> What to do: Extract every line of the records below and reproduce each one word for word, without changing a single character.

================

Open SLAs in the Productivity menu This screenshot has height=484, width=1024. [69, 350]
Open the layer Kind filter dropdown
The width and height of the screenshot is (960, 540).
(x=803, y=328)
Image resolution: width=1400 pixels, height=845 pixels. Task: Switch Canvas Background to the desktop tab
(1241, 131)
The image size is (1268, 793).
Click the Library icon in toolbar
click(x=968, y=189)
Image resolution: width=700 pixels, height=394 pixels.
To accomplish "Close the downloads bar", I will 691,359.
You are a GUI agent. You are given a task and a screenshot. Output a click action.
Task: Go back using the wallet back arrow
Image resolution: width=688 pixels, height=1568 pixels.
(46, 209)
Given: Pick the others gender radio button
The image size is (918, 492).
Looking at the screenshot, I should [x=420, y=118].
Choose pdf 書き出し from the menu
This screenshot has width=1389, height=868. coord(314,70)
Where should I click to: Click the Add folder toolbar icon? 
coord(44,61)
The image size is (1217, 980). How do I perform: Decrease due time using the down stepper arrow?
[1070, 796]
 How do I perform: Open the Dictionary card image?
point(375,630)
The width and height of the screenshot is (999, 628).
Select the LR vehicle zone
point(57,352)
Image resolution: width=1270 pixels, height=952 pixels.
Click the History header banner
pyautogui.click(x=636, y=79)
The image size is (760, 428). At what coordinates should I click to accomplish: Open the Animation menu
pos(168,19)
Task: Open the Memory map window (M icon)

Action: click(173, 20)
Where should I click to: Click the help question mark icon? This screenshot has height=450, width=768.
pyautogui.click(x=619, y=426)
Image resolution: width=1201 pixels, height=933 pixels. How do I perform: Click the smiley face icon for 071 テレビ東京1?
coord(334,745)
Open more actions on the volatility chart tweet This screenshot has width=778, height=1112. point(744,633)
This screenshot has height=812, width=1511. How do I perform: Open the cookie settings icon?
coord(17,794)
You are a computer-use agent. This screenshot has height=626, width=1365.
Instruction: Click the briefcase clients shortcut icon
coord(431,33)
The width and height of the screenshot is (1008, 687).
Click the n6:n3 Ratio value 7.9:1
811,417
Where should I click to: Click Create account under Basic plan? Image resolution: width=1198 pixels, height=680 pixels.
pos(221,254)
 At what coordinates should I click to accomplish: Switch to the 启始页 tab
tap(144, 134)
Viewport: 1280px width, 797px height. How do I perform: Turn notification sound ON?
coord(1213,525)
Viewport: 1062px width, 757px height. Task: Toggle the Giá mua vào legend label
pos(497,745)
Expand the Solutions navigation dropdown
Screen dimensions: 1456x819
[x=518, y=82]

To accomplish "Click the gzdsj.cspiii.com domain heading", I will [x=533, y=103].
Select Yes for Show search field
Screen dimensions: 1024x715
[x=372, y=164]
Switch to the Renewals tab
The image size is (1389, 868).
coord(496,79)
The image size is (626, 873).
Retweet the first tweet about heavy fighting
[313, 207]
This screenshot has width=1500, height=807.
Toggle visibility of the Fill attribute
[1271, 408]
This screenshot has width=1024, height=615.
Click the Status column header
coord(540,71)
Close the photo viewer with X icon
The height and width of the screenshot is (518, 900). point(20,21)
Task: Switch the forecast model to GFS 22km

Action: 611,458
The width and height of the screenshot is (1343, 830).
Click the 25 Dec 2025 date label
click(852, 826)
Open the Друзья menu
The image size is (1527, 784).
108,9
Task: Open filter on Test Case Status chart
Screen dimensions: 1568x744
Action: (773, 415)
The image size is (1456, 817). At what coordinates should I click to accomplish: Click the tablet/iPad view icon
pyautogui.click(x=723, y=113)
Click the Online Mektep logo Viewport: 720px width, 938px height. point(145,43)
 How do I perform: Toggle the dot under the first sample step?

================

> Complete output:
Open SLAs in the Productivity menu This screenshot has height=484, width=1024. [69, 350]
Open the layer Kind filter dropdown
The width and height of the screenshot is (960, 540).
(x=803, y=328)
Image resolution: width=1400 pixels, height=845 pixels. Task: Switch Canvas Background to the desktop tab
(1241, 131)
The image size is (1268, 793).
Click the Library icon in toolbar
click(x=968, y=189)
Image resolution: width=700 pixels, height=394 pixels.
To accomplish "Close the downloads bar", I will 691,359.
You are a GUI agent. You are given a task and a screenshot. Output a click action.
Task: Go back using the wallet back arrow
Image resolution: width=688 pixels, height=1568 pixels.
(46, 209)
Given: Pick the others gender radio button
The image size is (918, 492).
Looking at the screenshot, I should [x=420, y=118].
Choose pdf 書き出し from the menu
This screenshot has width=1389, height=868. coord(314,70)
Where should I click to: Click the Add folder toolbar icon? 
coord(44,61)
The image size is (1217, 980). How do I perform: Decrease due time using the down stepper arrow?
[1070, 796]
 How do I perform: Open the Dictionary card image?
point(375,630)
The width and height of the screenshot is (999, 628).
Select the LR vehicle zone
point(57,352)
Image resolution: width=1270 pixels, height=952 pixels.
Click the History header banner
pyautogui.click(x=636, y=79)
The image size is (760, 428). At what coordinates should I click to accomplish: Open the Animation menu
pos(168,19)
Task: Open the Memory map window (M icon)

Action: click(173, 20)
Where should I click to: Click the help question mark icon? This screenshot has height=450, width=768.
pyautogui.click(x=619, y=426)
Image resolution: width=1201 pixels, height=933 pixels. How do I perform: Click the smiley face icon for 071 テレビ東京1?
coord(334,745)
Open more actions on the volatility chart tweet This screenshot has width=778, height=1112. point(744,633)
This screenshot has height=812, width=1511. How do I perform: Open the cookie settings icon?
coord(17,794)
You are a computer-use agent. This screenshot has height=626, width=1365.
Instruction: Click the briefcase clients shortcut icon
coord(431,33)
The width and height of the screenshot is (1008, 687).
Click the n6:n3 Ratio value 7.9:1
811,417
Where should I click to: Click Create account under Basic plan? Image resolution: width=1198 pixels, height=680 pixels.
pos(221,254)
 At what coordinates should I click to accomplish: Switch to the 启始页 tab
tap(144, 134)
Viewport: 1280px width, 797px height. How do I perform: Turn notification sound ON?
coord(1213,525)
Viewport: 1062px width, 757px height. Task: Toggle the Giá mua vào legend label
pos(497,745)
Expand the Solutions navigation dropdown
Screen dimensions: 1456x819
[x=518, y=82]

To accomplish "Click the gzdsj.cspiii.com domain heading", I will [x=533, y=103].
Select Yes for Show search field
Screen dimensions: 1024x715
[x=372, y=164]
Switch to the Renewals tab
The image size is (1389, 868).
coord(496,79)
The image size is (626, 873).
Retweet the first tweet about heavy fighting
[313, 207]
This screenshot has width=1500, height=807.
Toggle visibility of the Fill attribute
[1271, 408]
This screenshot has width=1024, height=615.
Click the Status column header
coord(540,71)
Close the photo viewer with X icon
The height and width of the screenshot is (518, 900). point(20,21)
Task: Switch the forecast model to GFS 22km

Action: 611,458
The width and height of the screenshot is (1343, 830).
Click the 25 Dec 2025 date label
click(852, 826)
Open the Друзья menu
The image size is (1527, 784).
108,9
Task: Open filter on Test Case Status chart
Screen dimensions: 1568x744
Action: (773, 415)
The image size is (1456, 817). At what coordinates should I click to accomplish: Click the tablet/iPad view icon
pyautogui.click(x=723, y=113)
Click the Online Mektep logo Viewport: 720px width, 938px height. point(145,43)
 How do I perform: Toggle the dot under the first sample step?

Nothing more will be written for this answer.